Jobs.
1. In the forum post about the Honda Harmony HS520, what makes the gasoline stop leaking?
2. Carry on the forum thread about the Honda Harmony HS520's loose choke hose from where it stops.

Extract.
══════

# Honda Harmony hs520 Choke Hose came off



## AriFeannor (Dec 28, 2012)

As the title said I have a Honda Harmony HS520 not sure whether it is the AS or not but don't think that will apply here. It did work last winter just fine, but when I take it out of the garage after just filling the tank up I notice a lot of gasoline coming out the back. I have a on off valve for the fuel, turning that off makes it stop leaking. I come to find two hoses, one of which I found from the user manual is a hose line to drain the fuel by loosening a screw, the other comes from the choke, this is the one it is leaking from and I know it goes somewhere but not being good with engines and knowing it may need a clamp thought I would look for some help before throwing it back in the garage as I ignore the snow. I took it apart as far as I could with plastic siding and I still cannot remove it all the way, most of the bolts that I need to get to are in really odd hard to get to places. There is a black stub protruding from the engine and seems to be hard rubber, at first I thought it went there before I realized it was what seems to be hard rubber, was hoping it was a filter but now I doubt it. I see nothing that seems out of place and wants a hose to go around it, but again its very small spacing trying to get my hands to go around the plastic with a flashlight. It does seem odd for a hose to come undone all by its self during the summer. Thanks for any help that might be thrown my way.

══════

(Records in a dataset)
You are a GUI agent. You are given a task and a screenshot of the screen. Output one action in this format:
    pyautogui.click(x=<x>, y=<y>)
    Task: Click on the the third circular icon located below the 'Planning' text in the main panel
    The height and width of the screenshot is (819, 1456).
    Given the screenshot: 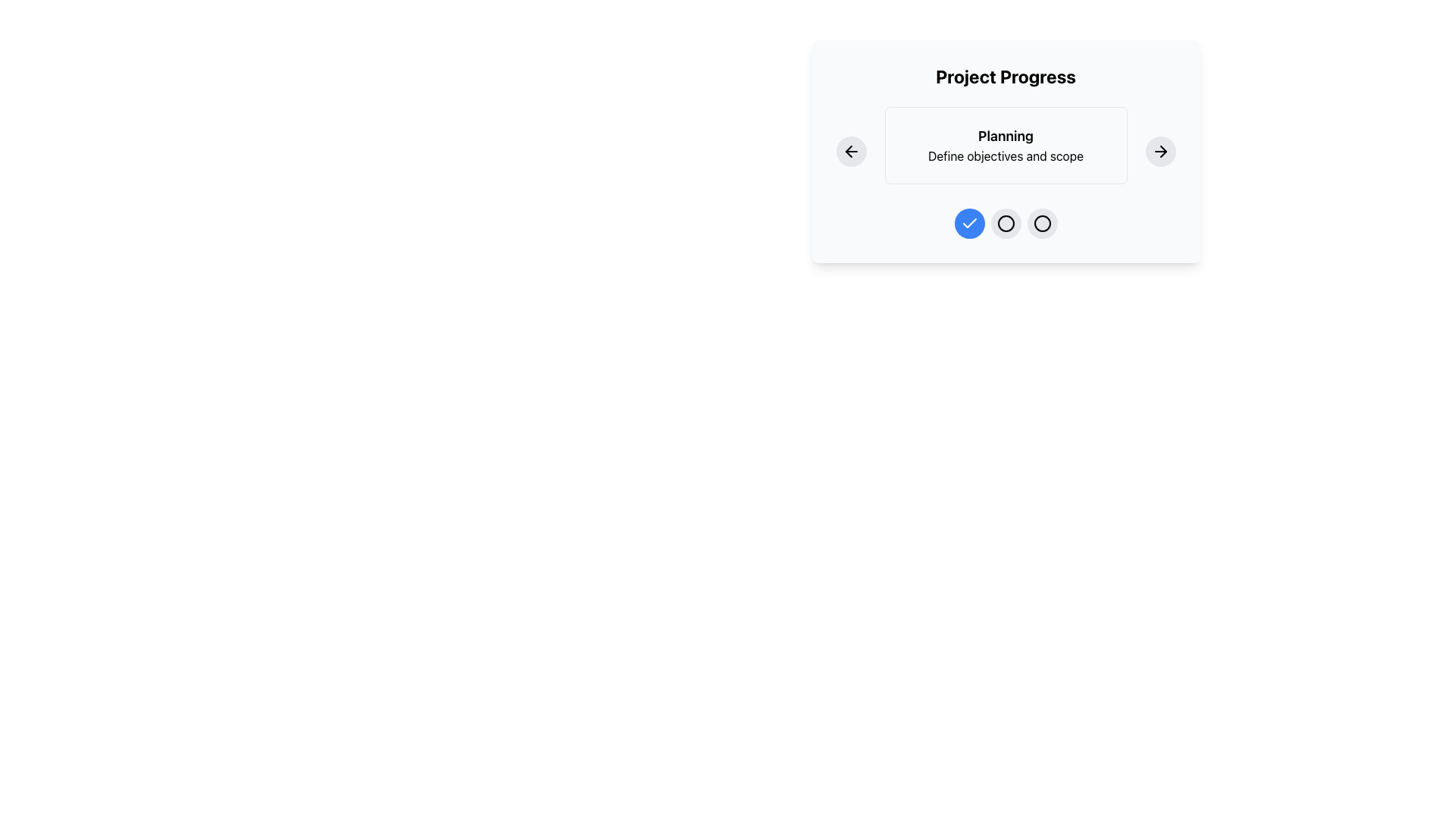 What is the action you would take?
    pyautogui.click(x=1041, y=223)
    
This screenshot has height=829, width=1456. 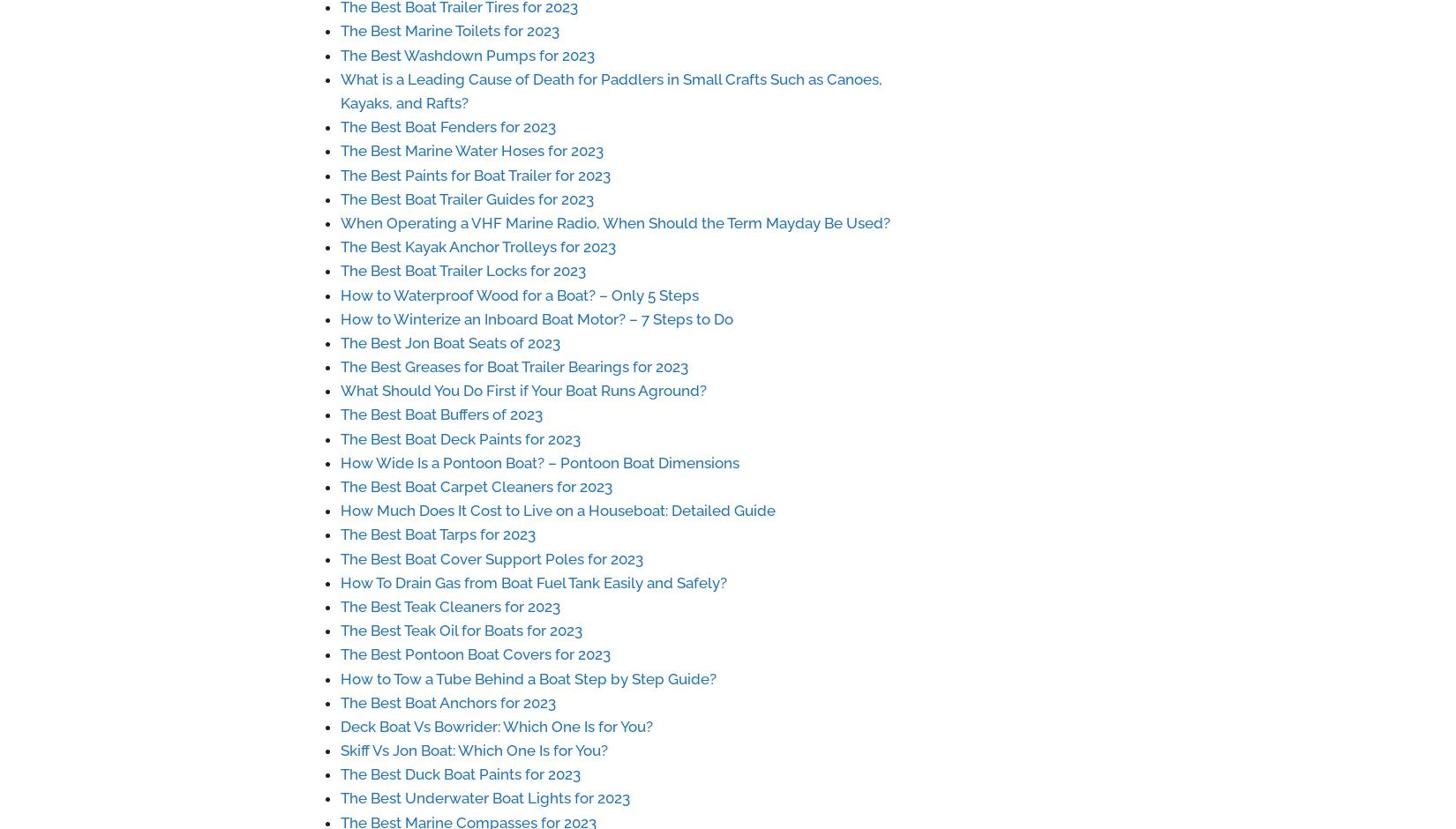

══════

Responses by task.
1. Turning off the on/off valve for the fuel.

2.
----------



## bwdbrn1 (Nov 24, 2010)

Hi AriFeannor, welcome to SBF. I'm sorry to say I'm not familiar with your snow blower, but looking over the owner's manual from the Honda Power Equipment site it seems you have a dashboard of sorts where the ignition switch, fuel shut off and choke lever are mounted side by side, and I'm guessing that the parts you started to remove is that so you can see the back of the engine better.

Is there a way you could post a picture or two of what you're seeing so we can all take a look and maybe come up with an answer for you?


----------



## AriFeannor (Dec 28, 2012)

I'll try, the only part that would be somewhat removed is the ignition switch, it is the only part that is directly connected to this small piece of plastic that can't come off without first removing the handle bar which nuts are unable to reach unless you put it on its side, and I was hoping I wouldn't have to drain the oil for this. Would the oil drain out you think into other parts of the engine thus creating less oil for the engine and posing a fire hazard or malfunction?


----------



## AriFeannor (Dec 28, 2012)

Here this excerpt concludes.